EXERCISE REQUIREMENTS
Put the entries from the line containing "Click the 最低价格" through the line containing "Viewport: 599px width, 802px", inclusive, into a Markdown table with the columns Row and Line. Row holds a running number and Line holds the line. Skip blank lines.

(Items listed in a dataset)

- - -

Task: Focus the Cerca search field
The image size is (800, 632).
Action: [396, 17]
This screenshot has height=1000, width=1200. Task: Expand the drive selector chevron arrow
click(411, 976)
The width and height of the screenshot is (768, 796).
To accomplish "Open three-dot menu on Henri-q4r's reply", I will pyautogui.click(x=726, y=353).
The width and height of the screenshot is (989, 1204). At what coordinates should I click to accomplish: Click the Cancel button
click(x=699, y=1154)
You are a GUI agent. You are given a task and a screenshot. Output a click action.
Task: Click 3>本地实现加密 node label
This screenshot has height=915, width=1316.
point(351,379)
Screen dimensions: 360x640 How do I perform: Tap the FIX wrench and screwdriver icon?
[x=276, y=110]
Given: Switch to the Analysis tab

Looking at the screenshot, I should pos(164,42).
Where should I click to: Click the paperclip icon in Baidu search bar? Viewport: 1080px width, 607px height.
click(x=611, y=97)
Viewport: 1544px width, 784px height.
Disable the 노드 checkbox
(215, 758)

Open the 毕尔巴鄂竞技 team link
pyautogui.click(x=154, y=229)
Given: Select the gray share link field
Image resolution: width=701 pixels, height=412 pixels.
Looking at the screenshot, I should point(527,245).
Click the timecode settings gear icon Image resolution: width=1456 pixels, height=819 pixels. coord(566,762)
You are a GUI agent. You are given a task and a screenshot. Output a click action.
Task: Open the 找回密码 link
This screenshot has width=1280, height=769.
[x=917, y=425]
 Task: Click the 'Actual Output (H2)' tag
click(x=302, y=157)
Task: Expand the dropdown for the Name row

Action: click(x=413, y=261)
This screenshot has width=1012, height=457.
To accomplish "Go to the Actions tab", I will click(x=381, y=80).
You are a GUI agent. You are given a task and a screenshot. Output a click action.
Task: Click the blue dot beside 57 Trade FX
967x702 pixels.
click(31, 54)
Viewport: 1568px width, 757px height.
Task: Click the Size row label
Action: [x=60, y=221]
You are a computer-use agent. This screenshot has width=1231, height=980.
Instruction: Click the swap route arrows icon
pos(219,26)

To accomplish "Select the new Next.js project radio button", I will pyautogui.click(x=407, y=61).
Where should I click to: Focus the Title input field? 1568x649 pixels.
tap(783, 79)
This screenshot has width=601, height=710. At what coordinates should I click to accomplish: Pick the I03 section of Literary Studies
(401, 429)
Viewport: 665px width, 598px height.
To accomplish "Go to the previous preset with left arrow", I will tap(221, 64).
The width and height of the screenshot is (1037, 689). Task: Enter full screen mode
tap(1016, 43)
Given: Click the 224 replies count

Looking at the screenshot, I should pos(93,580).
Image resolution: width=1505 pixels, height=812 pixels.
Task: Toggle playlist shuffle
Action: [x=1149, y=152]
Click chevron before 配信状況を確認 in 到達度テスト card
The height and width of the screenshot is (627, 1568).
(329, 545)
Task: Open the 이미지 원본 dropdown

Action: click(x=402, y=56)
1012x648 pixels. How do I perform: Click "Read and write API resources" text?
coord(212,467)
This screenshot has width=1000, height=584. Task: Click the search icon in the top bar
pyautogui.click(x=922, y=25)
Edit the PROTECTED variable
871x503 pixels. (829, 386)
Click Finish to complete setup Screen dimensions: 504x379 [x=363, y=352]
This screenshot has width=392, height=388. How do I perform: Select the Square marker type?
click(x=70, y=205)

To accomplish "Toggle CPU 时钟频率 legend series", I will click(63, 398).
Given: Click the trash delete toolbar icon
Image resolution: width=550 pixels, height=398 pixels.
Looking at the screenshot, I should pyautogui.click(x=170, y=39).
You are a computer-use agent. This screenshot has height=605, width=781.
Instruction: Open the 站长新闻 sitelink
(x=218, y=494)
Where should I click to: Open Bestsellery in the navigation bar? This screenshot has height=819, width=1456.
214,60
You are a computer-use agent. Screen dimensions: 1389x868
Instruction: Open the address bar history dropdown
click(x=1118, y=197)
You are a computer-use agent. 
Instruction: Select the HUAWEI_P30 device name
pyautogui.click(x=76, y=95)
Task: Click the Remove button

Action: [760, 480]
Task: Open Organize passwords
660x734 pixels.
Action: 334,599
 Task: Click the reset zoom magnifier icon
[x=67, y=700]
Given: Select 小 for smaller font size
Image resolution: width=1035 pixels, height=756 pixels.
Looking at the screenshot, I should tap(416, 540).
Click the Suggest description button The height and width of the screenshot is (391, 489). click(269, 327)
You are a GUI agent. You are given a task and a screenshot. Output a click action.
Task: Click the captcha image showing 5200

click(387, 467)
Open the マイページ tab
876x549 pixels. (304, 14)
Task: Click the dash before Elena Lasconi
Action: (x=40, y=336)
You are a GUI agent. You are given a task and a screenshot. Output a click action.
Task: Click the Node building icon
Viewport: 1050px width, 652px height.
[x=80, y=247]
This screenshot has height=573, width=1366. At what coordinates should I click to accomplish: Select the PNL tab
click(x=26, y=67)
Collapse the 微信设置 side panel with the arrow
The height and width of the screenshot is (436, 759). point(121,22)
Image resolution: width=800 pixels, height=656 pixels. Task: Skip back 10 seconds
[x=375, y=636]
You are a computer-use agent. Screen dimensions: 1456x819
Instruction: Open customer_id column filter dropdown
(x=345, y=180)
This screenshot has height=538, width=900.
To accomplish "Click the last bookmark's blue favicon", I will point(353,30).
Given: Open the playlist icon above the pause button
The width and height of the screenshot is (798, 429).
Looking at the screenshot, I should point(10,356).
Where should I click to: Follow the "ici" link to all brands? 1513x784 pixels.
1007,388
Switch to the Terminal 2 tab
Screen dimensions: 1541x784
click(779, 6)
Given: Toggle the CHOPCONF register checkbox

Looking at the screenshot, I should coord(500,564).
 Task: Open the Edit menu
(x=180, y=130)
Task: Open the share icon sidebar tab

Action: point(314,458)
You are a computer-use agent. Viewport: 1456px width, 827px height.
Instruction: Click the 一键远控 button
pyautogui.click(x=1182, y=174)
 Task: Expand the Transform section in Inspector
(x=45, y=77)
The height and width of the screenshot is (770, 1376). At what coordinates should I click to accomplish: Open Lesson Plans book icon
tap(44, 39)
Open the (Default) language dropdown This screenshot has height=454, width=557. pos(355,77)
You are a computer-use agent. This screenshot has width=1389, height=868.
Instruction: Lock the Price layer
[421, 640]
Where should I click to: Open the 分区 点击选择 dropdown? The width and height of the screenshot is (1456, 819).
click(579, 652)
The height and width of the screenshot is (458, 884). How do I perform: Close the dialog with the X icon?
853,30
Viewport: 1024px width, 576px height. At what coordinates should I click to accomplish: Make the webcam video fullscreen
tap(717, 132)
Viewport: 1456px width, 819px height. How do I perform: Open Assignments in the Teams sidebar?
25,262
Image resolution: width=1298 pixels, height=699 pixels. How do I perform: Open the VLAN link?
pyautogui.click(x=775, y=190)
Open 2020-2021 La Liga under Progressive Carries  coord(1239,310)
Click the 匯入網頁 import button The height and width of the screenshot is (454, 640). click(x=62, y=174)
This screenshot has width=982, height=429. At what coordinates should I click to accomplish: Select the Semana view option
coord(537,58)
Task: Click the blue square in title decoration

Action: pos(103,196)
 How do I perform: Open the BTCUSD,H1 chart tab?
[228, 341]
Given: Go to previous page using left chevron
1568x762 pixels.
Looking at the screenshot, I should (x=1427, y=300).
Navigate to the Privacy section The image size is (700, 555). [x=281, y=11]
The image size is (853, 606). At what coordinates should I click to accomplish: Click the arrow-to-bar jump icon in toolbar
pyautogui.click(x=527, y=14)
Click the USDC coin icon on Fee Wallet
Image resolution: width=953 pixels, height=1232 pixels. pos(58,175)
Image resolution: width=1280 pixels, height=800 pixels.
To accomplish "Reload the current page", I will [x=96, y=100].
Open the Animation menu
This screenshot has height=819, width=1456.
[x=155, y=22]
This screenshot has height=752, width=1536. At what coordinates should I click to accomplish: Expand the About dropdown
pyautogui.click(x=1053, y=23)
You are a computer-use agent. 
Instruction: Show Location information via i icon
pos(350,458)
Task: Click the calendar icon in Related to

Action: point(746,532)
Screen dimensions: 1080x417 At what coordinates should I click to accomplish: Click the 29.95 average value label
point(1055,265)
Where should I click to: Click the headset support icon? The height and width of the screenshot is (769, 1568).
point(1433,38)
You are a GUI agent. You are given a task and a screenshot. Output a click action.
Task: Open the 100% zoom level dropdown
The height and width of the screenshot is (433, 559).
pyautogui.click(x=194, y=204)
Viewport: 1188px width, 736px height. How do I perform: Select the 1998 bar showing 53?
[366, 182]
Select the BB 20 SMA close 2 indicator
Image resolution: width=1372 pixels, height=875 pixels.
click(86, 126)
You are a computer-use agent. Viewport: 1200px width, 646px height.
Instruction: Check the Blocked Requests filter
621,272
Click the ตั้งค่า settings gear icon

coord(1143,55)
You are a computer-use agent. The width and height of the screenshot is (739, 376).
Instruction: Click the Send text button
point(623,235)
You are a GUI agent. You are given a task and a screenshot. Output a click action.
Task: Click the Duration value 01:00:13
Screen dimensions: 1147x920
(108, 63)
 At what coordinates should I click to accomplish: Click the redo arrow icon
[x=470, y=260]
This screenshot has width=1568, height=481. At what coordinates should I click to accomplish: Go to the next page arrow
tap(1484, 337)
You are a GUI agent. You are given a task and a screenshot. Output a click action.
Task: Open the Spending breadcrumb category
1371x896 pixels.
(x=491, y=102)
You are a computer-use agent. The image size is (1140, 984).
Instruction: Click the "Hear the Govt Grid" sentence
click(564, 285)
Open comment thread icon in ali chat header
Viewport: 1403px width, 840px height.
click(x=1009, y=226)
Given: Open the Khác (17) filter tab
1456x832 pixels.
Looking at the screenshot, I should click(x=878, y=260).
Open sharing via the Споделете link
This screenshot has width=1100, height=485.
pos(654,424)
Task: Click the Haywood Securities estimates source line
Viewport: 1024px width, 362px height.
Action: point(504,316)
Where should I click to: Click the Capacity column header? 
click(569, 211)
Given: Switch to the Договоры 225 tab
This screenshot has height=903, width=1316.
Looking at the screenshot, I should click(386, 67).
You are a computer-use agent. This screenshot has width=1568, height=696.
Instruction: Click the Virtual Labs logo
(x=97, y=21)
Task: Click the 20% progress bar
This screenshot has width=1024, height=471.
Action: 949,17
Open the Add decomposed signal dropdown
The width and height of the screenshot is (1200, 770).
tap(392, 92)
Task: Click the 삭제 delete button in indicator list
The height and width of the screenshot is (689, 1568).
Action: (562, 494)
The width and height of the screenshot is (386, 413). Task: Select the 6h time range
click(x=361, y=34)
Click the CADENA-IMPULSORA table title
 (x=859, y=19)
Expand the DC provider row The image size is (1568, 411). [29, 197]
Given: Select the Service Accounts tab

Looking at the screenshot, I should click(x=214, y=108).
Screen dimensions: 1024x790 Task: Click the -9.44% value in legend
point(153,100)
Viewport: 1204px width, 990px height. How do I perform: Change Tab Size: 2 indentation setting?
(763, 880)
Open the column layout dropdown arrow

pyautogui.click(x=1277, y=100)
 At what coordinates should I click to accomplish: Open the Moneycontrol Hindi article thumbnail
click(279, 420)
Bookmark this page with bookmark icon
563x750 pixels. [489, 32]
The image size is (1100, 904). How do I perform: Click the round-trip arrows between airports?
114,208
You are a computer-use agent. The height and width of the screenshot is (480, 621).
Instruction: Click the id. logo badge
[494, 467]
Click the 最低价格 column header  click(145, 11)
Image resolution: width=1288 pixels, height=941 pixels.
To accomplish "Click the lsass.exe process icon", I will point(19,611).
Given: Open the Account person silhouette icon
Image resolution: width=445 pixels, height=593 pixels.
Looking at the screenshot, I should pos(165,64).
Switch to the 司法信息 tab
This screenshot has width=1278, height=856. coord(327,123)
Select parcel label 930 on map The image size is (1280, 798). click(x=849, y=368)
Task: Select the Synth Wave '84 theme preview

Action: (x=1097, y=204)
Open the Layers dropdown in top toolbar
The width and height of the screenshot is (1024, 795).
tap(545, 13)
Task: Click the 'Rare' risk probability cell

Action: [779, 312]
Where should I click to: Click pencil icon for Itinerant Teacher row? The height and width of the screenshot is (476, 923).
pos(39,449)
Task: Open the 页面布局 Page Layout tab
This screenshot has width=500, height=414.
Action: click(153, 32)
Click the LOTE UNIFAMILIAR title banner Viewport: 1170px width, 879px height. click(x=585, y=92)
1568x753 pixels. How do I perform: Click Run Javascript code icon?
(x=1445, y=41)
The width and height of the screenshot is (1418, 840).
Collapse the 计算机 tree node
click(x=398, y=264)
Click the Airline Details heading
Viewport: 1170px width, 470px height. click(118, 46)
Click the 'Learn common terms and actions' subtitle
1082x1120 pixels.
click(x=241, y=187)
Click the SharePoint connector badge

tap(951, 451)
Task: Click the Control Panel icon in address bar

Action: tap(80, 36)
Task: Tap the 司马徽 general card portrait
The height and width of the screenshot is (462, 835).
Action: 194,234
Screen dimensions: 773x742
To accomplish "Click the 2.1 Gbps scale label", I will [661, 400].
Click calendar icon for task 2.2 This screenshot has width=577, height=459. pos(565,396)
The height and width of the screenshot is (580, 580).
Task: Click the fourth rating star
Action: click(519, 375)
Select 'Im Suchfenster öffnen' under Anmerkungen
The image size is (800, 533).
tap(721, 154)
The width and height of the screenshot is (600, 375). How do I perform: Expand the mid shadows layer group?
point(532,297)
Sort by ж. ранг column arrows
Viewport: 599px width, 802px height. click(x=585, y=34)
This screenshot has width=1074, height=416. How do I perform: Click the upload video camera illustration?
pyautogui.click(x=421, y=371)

- - -

CORRECT OUTPUT
| Row | Line |
|---|---|
| 1 | Click the 最低价格 column header  click(145, 11) |
| 2 | Image resolution: width=1288 pixels, height=941 pixels. |
| 3 | To accomplish "Click the lsass.exe process icon", I will point(19,611). |
| 4 | Given: Open the Account person silhouette icon |
| 5 | Image resolution: width=445 pixels, height=593 pixels. |
| 6 | Looking at the screenshot, I should pos(165,64). |
| 7 | Switch to the 司法信息 tab |
| 8 | This screenshot has width=1278, height=856. coord(327,123) |
| 9 | Select parcel label 930 on map The image size is (1280, 798). click(x=849, y=368) |
| 10 | Task: Select the Synth Wave '84 theme preview |
| 11 | Action: (x=1097, y=204) |
| 12 | Open the Layers dropdown in top toolbar |
| 13 | The width and height of the screenshot is (1024, 795). |
| 14 | tap(545, 13) |
| 15 | Task: Click the 'Rare' risk probability cell |
| 16 | Action: [779, 312] |
| 17 | Where should I click to: Click pencil icon for Itinerant Teacher row? The height and width of the screenshot is (476, 923). |
| 18 | pos(39,449) |
| 19 | Task: Open the 页面布局 Page Layout tab |
| 20 | This screenshot has width=500, height=414. |
| 21 | Action: click(153, 32) |
| 22 | Click the LOTE UNIFAMILIAR title banner Viewport: 1170px width, 879px height. click(x=585, y=92) |
| 23 | 1568x753 pixels. How do I perform: Click Run Javascript code icon? |
| 24 | (x=1445, y=41) |
| 25 | The width and height of the screenshot is (1418, 840). |
| 26 | Collapse the 计算机 tree node |
| 27 | click(x=398, y=264) |
| 28 | Click the Airline Details heading |
| 29 | Viewport: 1170px width, 470px height. click(118, 46) |
| 30 | Click the 'Learn common terms and actions' subtitle |
| 31 | 1082x1120 pixels. |
| 32 | click(x=241, y=187) |
| 33 | Click the SharePoint connector badge |
| 34 | tap(951, 451) |
| 35 | Task: Click the Control Panel icon in address bar |
| 36 | Action: tap(80, 36) |
| 37 | Task: Tap the 司马徽 general card portrait |
| 38 | The height and width of the screenshot is (462, 835). |
| 39 | Action: 194,234 |
| 40 | Screen dimensions: 773x742 |
| 41 | To accomplish "Click the 2.1 Gbps scale label", I will [661, 400]. |
| 42 | Click calendar icon for task 2.2 This screenshot has width=577, height=459. pos(565,396) |
| 43 | The height and width of the screenshot is (580, 580). |
| 44 | Task: Click the fourth rating star |
| 45 | Action: click(519, 375) |
| 46 | Select 'Im Suchfenster öffnen' under Anmerkungen |
| 47 | The image size is (800, 533). |
| 48 | tap(721, 154) |
| 49 | The width and height of the screenshot is (600, 375). How do I perform: Expand the mid shadows layer group? |
| 50 | point(532,297) |
| 51 | Sort by ж. ранг column arrows |
| 52 | Viewport: 599px width, 802px height. click(x=585, y=34) |